The White County Sheriff’s Office announced in October the arrest of Jeremy Lemons, 42, of Searcy on three counts of animal cruelty after someone called police to report that Lemons had allegedly set three small kittens on fire, killing two of them and burning the tail of the other.

Worst record

Officials with the state reported a record 42 deaths from COVID-19 on Nov. 17, breaking the previous toll of 33 deaths reported in a single day Nov. 1. On Nov. 17, the state announced the total number of deaths had reached 2,225, with no apparent end in sight until we all line up for a vaccine at some point, hopefully next year.

Best loss

Libertarian Ricky Dale Harrington of Pine Bluff, the sole candidate left to challenge birthday-cake-loving authoritarian U.S. Sen. Tom Cotton after Cotton’s Democratic opponent unexpectedly dropped out of the race in November 2019, won over 33 percent of the vote in November, making Harrington the best-performing Libertarian U.S. Senate candidate in American history. Harrington’s bid broke a record that had previously been held by Libertarian Joe Miller of Alaska, whose unsuccessful bid for a U.S. Senate seat in 2016 garnered just over 29 percent of the vote.

Best resignation

Lang Holland resigned as chief of police in Marshall (Searcy County) one day after Holland — apparently apoplectic that President Trump was losing the race for president — posted angry screeds on social media calling for violence against Democrats. “Death to all Marxist Democrats,” Holland wrote in one post on the social media platform Parler. “Take no prisoners and leave no survivors.” In another post, Holland encouraged Trump supporters to assault “Democrat bastards,” writing: “When you see one in public get in their face do not give them peace.
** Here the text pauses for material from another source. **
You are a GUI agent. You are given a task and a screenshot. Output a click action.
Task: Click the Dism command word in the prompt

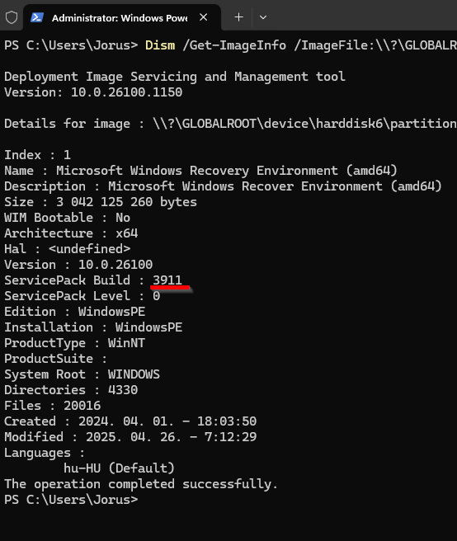point(160,45)
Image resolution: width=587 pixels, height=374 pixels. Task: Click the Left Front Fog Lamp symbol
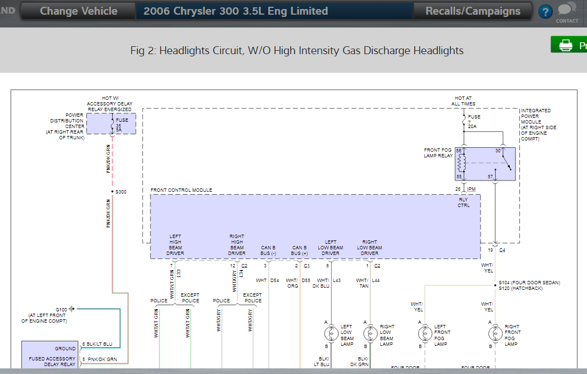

Throw water on them at restaurants. Push them off sidewalks. Never let them forget they are traitors and have no right to live in this Republic after what they have done.”

Best ‘sometimes when God closes a door, He opens a sunroof’

Holland resigned from the position he’d held for two years a few hours after major news networks officially called the 2020 presidential race for Democratic candidate — and now President-Elect — Joe Biden.  

IN VAN BUREN

Best rec room

An online real estate listing placed in spring for a seemingly ordinary house in Van Buren raised a few eyebrows when eagle-eyed house-hunters noticed that among the photos depicting the home’s spacious living area and beautiful exterior were images of a hidden door, behind which lurked a fully outfitted sin den with blood red walls, a neon-lit bar and several pieces of sturdy bondage furniture, including a human-sized cage and a large, X-shaped St. Andrew’s cross.

Best ‘entertainment’ device

The secret room in that Van Buren home also included a well-anchored stripper pole, which the listing referred to as an “entertainment pole.”

Best big win

Democracy was on full display as Arkansas voters turned out in force for Election 2020 in November, with many casting their ballots early or by mail weeks before to protect themselves from COVID-19. Arkansas, as had been predicted since roughly the turn of this century, voted to give its six electoral votes to the Republican candidate, President Trump, with Trump carrying the state by 28 points. It wasn’t enough to offset Biden wins in Wisconsin, Michigan, Pennsylvania, Nevada, Arizona and Georgia — the latter two of which hadn’t gone blue since a fella from Arkansas ran for president in 1992. After nervous days of vote counting, in which Biden slowly overtook Big Orange as Trump lied through his teeth about fraud, major networks called the election for Biden on Nov. 7, leading to literal dancing in the streets of majority-Democratic cities all across this land.

Worst disappointment

State Sen. Joyce Elliott (D-Little Rock), a former teacher who polls had shown neck and neck with incumbent Republican Rep. French Hill in the race for Arkansas’s 2nd Congressional District, inadvertently gave Arkansas Democrats a harsh lesson on the foolishness of trusting any poll except the one taken in the voting booth on Election Day, losing her race by over 11 points.